About this task: Repeat back the entries that follow, keeping every word as it is.

Dataset excerpts:
########
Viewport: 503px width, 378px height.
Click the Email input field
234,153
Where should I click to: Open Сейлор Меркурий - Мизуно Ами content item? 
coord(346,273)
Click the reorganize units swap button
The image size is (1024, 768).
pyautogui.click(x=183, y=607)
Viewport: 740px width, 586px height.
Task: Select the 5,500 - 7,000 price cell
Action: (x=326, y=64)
########
Finished task:
Viewport: 503px width, 378px height.
Click the Email input field
234,153
Where should I click to: Open Сейлор Меркурий - Мизуно Ами content item? 
coord(346,273)
Click the reorganize units swap button
The image size is (1024, 768).
pyautogui.click(x=183, y=607)
Viewport: 740px width, 586px height.
Task: Select the 5,500 - 7,000 price cell
Action: (x=326, y=64)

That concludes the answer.